Il tragico naufragio di Crotone, oltre a dimostrare l’utilità delle navi-coraggio delle Ong, conferma una volta di più che questo esodo biblico è un’emergenza umanitaria di tutta l’Europa. Le coste di primo approdo, per lo più italiane, non possono corrispondere automaticamente all’obbligo di accogliere i migranti secondo l’infausto Tratta di Dublino. Quelle sono a tutti gli effetti coste del Continente europeo. E i nostri partners dell’Unione non possono scaricare le responsabilità soltanto sull’Italia.

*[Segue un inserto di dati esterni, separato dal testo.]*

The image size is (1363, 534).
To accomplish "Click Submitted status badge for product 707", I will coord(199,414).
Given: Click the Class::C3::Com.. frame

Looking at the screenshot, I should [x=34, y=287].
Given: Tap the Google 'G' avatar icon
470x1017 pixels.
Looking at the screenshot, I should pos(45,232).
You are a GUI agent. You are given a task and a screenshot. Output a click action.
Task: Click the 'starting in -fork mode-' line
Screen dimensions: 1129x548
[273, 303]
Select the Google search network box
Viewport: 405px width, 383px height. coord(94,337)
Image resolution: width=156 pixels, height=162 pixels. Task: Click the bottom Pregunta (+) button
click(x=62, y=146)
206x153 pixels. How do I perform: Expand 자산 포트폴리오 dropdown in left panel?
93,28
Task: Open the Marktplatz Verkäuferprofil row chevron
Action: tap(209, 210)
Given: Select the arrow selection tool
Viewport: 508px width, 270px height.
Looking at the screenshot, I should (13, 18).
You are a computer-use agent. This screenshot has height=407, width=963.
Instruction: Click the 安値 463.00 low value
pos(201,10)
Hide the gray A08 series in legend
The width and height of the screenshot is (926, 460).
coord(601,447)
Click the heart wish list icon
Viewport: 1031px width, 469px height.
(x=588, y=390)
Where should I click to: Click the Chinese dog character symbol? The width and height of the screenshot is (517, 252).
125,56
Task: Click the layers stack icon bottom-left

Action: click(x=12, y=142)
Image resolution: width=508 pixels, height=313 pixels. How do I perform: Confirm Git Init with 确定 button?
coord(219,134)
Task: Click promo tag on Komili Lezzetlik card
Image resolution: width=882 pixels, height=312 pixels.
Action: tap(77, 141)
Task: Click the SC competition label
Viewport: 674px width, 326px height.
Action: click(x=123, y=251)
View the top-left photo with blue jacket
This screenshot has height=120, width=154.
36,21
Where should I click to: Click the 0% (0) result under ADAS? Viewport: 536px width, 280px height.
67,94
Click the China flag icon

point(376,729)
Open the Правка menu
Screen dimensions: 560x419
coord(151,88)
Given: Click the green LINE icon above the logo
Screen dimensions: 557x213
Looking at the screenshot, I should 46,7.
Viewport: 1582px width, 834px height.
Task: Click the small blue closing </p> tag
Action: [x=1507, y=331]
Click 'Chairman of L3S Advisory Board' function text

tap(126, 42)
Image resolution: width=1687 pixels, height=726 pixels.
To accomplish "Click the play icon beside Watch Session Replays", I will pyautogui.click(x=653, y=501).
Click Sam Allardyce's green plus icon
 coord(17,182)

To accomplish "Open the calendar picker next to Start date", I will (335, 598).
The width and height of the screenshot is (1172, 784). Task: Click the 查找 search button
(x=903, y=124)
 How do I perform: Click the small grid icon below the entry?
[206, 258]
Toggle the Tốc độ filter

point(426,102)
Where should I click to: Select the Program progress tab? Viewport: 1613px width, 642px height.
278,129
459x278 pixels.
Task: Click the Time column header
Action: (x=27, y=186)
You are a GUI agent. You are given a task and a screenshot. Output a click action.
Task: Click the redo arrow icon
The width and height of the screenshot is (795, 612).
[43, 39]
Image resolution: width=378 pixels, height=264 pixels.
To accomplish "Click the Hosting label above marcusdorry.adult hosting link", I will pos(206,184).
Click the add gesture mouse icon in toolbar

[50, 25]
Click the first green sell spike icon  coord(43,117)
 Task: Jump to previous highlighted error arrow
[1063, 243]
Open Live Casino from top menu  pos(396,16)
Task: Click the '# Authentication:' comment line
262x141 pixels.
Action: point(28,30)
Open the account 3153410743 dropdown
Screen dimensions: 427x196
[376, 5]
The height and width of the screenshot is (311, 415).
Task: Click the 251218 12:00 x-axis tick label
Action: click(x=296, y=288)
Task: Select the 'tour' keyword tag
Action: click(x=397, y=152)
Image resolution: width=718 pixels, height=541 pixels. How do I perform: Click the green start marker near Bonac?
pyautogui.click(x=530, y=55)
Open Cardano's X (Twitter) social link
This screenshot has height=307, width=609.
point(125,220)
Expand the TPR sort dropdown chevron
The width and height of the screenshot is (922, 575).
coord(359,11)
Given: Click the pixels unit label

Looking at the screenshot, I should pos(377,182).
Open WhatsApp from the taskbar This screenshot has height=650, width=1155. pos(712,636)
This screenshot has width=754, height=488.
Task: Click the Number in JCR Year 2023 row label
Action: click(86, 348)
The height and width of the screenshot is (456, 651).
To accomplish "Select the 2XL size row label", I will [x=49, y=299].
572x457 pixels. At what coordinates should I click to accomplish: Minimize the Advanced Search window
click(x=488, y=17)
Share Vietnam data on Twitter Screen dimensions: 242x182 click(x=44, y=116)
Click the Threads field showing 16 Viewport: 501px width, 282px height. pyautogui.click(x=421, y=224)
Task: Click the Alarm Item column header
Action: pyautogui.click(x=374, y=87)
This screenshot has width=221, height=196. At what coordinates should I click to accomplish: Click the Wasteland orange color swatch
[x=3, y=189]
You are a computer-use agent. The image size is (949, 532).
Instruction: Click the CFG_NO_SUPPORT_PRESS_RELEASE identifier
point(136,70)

Ma questa ennesima tragedia del “Mare monstrum” dimostra anche quanto sia illusoria e fallace la tesi del “blocco navale” vagheggiato a suo tempo dalla premier Meloni e promesso ai suoi elettori in campagna elettorale. Una soluzione irrealistica e impraticabile che richiederebbe il dispiegamento di tutte le imbarcazioni della Marina militare, della Guardia di Finanza e delle altre forze di polizia, in servizio permanente effettivo, 365 giorni anno, 24 ore su 24, per impedire l’arrivo dalle altre sponde del Mediterraneo, dalla Turchia alla Libia. E anche se fosse, che cosa potrebbero fare per applicare il “blocco navale”? Speronare i “taxi del mare”, affondare le “carrette” degli scafisti con tutti i passeggeri a bordo, prendere a cannonate le navi delle Ong?

Il problema, come si ripete ormai da troppo tempo, non è quello di impedire che i migranti arrivino bensì di fare in modo che non partano. Né basta, evidentemente, corrispondere sei miliardi di euro alla Turchia o fornire motovedette alla Libia per ottenere questo risultato. Si tratta, piuttosto, di favorire le condizioni di vita, economiche e sociali, perché tanta povera gente non sia costretta a fuggire dal proprio Paese, a imbarcarsi su un “caicco” o su un gommone, per rischiare la pelle e sperare di sopravvivere. Questa è la sfida che l’Europa è chiamata ad affrontare, anche nel proprio interesse, se non vuole subire un’invasione continua di profughi spinti dalla disperazione.